#### [Your instructions]
Copy out, unchanged, the stretch of rows below from the line that contains "Where should I click to: Open the Modules" through the end of the rows.

[Word and element location data]
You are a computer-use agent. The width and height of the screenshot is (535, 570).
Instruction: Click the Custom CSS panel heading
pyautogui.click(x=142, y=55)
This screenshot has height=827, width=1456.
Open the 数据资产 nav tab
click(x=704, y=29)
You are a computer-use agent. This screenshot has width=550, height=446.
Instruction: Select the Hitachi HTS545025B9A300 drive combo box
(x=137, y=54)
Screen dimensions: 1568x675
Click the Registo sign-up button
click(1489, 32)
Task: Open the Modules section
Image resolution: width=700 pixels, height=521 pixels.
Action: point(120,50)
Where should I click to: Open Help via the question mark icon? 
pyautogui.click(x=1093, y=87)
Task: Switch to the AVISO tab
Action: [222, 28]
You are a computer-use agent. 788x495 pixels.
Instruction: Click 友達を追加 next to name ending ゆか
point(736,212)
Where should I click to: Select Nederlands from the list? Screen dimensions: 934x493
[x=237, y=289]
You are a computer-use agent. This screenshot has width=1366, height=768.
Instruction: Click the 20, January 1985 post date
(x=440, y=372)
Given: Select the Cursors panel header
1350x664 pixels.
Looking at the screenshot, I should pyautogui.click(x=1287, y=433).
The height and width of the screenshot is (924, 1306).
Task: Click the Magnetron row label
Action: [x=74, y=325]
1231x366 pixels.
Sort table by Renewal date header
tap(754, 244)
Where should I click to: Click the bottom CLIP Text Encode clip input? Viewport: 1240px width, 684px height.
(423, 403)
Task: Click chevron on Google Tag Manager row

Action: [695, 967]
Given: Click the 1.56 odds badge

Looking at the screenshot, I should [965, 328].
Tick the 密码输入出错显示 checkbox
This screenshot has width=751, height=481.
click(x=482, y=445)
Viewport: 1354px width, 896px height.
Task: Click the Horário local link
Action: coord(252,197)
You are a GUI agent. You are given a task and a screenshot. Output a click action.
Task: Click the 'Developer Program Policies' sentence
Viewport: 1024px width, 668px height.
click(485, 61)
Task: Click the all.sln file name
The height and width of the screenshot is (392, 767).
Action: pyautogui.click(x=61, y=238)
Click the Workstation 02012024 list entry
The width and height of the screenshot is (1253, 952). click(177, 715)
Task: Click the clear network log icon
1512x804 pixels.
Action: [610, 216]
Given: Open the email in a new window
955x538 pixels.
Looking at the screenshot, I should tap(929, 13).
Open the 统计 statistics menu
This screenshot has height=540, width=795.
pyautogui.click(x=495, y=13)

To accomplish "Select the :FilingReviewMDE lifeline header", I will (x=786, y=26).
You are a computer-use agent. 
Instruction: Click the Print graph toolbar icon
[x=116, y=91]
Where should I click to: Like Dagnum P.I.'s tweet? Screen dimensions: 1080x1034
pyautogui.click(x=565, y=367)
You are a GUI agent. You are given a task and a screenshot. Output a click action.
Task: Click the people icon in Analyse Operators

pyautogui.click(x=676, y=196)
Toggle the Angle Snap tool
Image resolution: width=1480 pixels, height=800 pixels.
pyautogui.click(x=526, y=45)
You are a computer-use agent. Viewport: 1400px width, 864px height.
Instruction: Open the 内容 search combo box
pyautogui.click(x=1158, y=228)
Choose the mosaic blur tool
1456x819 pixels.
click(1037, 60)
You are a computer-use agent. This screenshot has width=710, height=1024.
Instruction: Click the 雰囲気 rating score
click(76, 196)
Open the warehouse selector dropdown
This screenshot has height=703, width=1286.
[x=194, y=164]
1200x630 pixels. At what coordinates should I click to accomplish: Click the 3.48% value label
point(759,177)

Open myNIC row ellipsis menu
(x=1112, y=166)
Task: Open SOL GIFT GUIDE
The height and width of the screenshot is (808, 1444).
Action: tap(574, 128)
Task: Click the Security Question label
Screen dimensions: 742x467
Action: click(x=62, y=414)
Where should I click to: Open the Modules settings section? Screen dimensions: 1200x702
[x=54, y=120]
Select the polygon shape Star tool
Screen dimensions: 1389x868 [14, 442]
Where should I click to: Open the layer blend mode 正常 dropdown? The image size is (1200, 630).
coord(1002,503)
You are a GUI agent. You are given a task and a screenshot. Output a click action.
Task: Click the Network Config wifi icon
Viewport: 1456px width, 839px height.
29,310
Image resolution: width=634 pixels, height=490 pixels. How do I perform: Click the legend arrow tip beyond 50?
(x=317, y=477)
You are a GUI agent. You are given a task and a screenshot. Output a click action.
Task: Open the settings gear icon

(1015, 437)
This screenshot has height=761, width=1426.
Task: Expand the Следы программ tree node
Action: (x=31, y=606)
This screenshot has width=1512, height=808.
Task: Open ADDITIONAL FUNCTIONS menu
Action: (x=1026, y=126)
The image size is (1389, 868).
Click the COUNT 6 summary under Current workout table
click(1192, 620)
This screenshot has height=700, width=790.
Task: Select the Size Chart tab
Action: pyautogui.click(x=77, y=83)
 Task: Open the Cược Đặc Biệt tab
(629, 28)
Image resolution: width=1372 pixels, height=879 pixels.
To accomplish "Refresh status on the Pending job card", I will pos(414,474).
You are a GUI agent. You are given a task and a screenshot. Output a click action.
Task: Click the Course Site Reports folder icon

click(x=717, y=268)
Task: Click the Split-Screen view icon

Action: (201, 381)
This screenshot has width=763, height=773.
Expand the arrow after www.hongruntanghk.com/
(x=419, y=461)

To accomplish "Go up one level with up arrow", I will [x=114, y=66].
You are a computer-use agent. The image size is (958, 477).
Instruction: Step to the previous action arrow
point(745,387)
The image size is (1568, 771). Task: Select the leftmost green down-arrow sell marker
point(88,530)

#### [Finished exercise]
Where should I click to: Open the Modules settings section? Screen dimensions: 1200x702
[x=54, y=120]
Select the polygon shape Star tool
Screen dimensions: 1389x868 [14, 442]
Where should I click to: Open the layer blend mode 正常 dropdown? The image size is (1200, 630).
coord(1002,503)
You are a GUI agent. You are given a task and a screenshot. Output a click action.
Task: Click the Network Config wifi icon
Viewport: 1456px width, 839px height.
29,310
Image resolution: width=634 pixels, height=490 pixels. How do I perform: Click the legend arrow tip beyond 50?
(x=317, y=477)
You are a GUI agent. You are given a task and a screenshot. Output a click action.
Task: Open the settings gear icon

(1015, 437)
This screenshot has height=761, width=1426.
Task: Expand the Следы программ tree node
Action: (x=31, y=606)
This screenshot has width=1512, height=808.
Task: Open ADDITIONAL FUNCTIONS menu
Action: (x=1026, y=126)
The image size is (1389, 868).
Click the COUNT 6 summary under Current workout table
click(1192, 620)
This screenshot has height=700, width=790.
Task: Select the Size Chart tab
Action: pyautogui.click(x=77, y=83)
 Task: Open the Cược Đặc Biệt tab
(629, 28)
Image resolution: width=1372 pixels, height=879 pixels.
To accomplish "Refresh status on the Pending job card", I will pos(414,474).
You are a GUI agent. You are given a task and a screenshot. Output a click action.
Task: Click the Course Site Reports folder icon

click(x=717, y=268)
Task: Click the Split-Screen view icon

Action: (201, 381)
This screenshot has width=763, height=773.
Expand the arrow after www.hongruntanghk.com/
(x=419, y=461)

To accomplish "Go up one level with up arrow", I will [x=114, y=66].
You are a computer-use agent. The image size is (958, 477).
Instruction: Step to the previous action arrow
point(745,387)
The image size is (1568, 771). Task: Select the leftmost green down-arrow sell marker
point(88,530)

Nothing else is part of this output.